• **TASK ITEM**
Wherever an image appears in the records, exclude it, and reproduce everything else exactly.

Start of Block

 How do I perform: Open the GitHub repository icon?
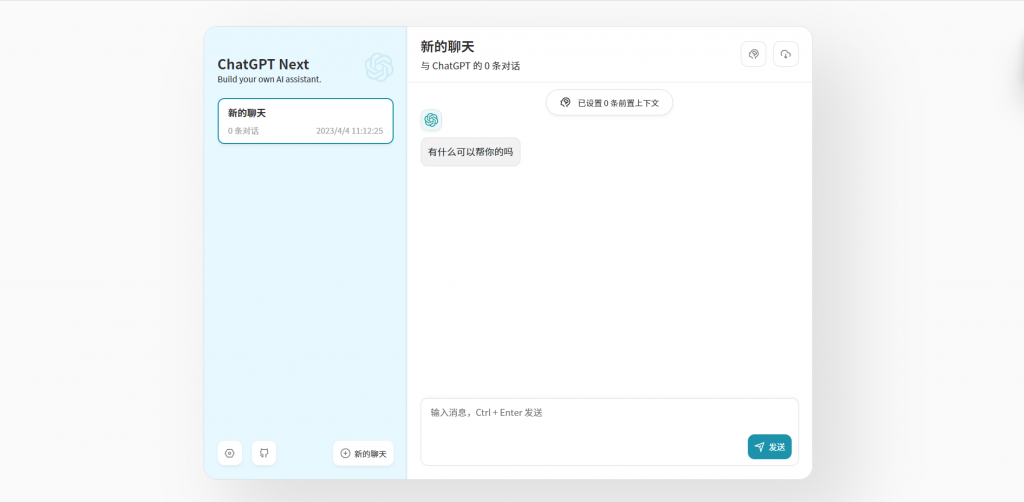click(264, 453)
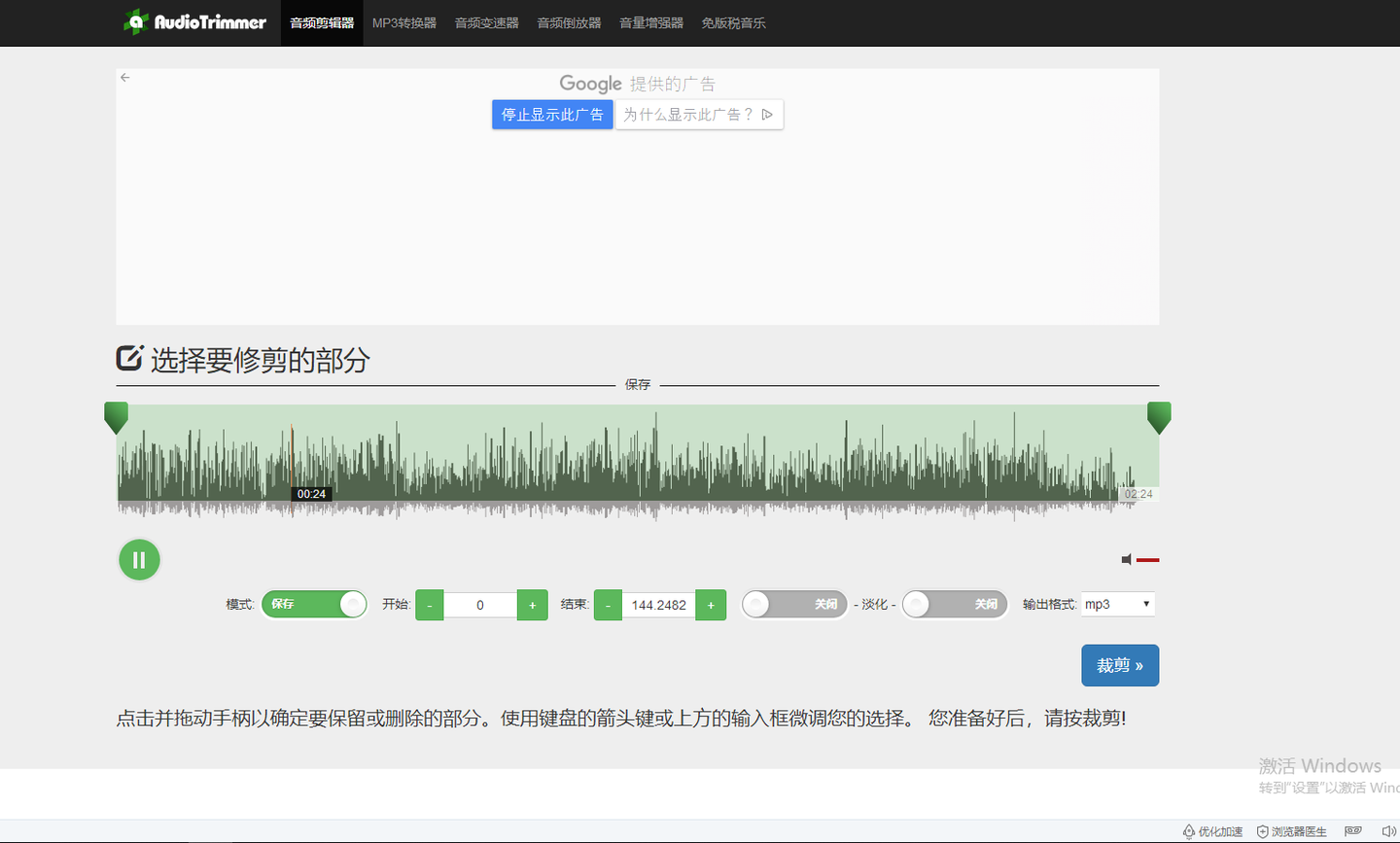Click the plus stepper beside 结束
This screenshot has height=843, width=1400.
click(711, 604)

End of Block

• **THE ANSWER**
 How do I perform: Open the GitHub repository icon?
click(264, 453)
Click the plus stepper beside 结束
This screenshot has height=843, width=1400.
click(711, 604)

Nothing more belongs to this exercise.